TASK OBJECTIVE> Could you restate word for word every line of the records below, from the first one to the one holding "Name (311, 1850)"?

[Data items]
===============
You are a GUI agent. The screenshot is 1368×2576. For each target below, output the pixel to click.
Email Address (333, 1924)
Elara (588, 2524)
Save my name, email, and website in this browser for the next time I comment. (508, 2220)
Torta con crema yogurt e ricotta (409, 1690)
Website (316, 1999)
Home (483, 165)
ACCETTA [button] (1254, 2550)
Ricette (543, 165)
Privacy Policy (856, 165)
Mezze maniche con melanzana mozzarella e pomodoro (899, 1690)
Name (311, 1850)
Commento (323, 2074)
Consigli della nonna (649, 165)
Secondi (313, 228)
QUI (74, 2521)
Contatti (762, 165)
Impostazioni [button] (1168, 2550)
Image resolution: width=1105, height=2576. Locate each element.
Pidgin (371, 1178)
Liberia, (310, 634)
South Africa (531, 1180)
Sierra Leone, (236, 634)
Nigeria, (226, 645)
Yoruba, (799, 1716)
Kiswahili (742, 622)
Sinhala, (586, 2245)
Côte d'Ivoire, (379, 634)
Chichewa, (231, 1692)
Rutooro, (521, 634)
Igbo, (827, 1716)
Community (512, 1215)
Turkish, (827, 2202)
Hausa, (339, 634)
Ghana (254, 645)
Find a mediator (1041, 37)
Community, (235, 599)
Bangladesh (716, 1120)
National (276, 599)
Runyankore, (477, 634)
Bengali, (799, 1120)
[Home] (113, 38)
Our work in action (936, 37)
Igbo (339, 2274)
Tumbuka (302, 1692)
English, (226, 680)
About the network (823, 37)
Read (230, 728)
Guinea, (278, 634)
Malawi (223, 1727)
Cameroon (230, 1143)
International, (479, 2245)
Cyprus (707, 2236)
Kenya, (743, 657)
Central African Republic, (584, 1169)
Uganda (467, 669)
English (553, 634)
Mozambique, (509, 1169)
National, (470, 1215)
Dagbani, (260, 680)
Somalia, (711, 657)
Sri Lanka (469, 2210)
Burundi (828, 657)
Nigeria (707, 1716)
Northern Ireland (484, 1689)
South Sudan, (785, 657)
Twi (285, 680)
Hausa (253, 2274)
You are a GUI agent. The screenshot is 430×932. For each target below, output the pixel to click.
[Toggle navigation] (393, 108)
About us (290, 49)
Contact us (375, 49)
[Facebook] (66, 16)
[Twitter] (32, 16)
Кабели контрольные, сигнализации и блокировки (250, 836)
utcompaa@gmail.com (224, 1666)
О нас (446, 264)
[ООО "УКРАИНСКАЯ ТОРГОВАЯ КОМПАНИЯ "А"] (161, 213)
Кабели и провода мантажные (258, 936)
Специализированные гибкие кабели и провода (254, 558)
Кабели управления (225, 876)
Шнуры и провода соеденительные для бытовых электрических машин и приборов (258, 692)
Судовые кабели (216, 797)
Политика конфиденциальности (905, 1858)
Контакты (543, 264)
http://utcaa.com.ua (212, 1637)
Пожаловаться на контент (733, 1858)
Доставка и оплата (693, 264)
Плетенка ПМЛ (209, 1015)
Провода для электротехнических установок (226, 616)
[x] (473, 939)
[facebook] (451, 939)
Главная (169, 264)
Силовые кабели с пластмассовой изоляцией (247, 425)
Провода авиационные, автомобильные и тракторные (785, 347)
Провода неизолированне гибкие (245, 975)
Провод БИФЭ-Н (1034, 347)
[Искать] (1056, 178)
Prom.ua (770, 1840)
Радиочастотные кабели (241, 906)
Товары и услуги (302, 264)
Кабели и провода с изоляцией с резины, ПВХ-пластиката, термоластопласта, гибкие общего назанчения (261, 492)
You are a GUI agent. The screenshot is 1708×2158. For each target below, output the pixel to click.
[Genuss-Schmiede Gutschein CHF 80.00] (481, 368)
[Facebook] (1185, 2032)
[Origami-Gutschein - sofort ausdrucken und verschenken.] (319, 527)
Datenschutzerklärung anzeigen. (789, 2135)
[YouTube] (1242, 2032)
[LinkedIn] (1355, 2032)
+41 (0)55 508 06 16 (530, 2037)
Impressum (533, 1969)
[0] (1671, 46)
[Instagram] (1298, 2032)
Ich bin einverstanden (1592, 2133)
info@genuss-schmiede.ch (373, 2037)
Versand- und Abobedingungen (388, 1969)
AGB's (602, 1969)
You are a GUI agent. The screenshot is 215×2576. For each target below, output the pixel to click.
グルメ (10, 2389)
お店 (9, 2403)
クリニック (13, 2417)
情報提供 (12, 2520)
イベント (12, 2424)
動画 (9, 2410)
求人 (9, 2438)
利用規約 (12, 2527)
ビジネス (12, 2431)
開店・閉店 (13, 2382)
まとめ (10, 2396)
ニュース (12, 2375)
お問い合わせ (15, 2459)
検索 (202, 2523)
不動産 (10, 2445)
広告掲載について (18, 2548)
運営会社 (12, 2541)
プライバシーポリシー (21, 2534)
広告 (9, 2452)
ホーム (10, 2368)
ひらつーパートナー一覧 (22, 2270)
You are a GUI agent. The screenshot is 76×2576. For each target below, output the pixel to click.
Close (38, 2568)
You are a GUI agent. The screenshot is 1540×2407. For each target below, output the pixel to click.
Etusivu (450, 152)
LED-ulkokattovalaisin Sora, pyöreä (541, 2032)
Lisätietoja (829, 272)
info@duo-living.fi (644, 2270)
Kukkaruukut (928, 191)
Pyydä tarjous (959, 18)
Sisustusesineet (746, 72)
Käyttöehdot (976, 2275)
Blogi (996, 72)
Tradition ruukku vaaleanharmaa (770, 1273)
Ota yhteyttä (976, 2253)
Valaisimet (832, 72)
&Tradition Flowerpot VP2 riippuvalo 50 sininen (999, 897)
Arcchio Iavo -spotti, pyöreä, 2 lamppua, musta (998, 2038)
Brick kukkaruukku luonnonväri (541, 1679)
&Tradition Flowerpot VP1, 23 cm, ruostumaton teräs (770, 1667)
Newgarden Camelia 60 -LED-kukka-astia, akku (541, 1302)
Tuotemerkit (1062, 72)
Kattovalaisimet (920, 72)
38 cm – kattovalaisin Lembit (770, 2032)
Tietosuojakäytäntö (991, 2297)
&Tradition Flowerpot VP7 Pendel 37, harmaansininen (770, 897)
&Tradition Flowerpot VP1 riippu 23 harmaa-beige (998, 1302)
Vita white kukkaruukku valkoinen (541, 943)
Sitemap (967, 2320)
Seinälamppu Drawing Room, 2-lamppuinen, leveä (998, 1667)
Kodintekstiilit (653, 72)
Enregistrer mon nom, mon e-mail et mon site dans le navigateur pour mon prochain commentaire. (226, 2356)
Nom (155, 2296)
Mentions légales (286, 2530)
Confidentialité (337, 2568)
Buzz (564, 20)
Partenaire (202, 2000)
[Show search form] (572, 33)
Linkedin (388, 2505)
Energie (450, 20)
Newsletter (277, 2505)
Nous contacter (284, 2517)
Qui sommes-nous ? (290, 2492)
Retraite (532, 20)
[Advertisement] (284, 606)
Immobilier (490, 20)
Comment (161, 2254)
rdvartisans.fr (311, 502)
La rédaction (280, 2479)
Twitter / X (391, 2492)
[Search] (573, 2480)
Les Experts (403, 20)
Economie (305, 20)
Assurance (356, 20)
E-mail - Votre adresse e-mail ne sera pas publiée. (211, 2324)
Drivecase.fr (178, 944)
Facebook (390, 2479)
===============
YOUR SOLUTION>
You are a GUI agent. The screenshot is 1368×2576. For each target below, output the pixel to click.
Email Address (333, 1924)
Elara (588, 2524)
Save my name, email, and website in this browser for the next time I comment. (508, 2220)
Torta con crema yogurt e ricotta (409, 1690)
Website (316, 1999)
Home (483, 165)
ACCETTA [button] (1254, 2550)
Ricette (543, 165)
Privacy Policy (856, 165)
Mezze maniche con melanzana mozzarella e pomodoro (899, 1690)
Name (311, 1850)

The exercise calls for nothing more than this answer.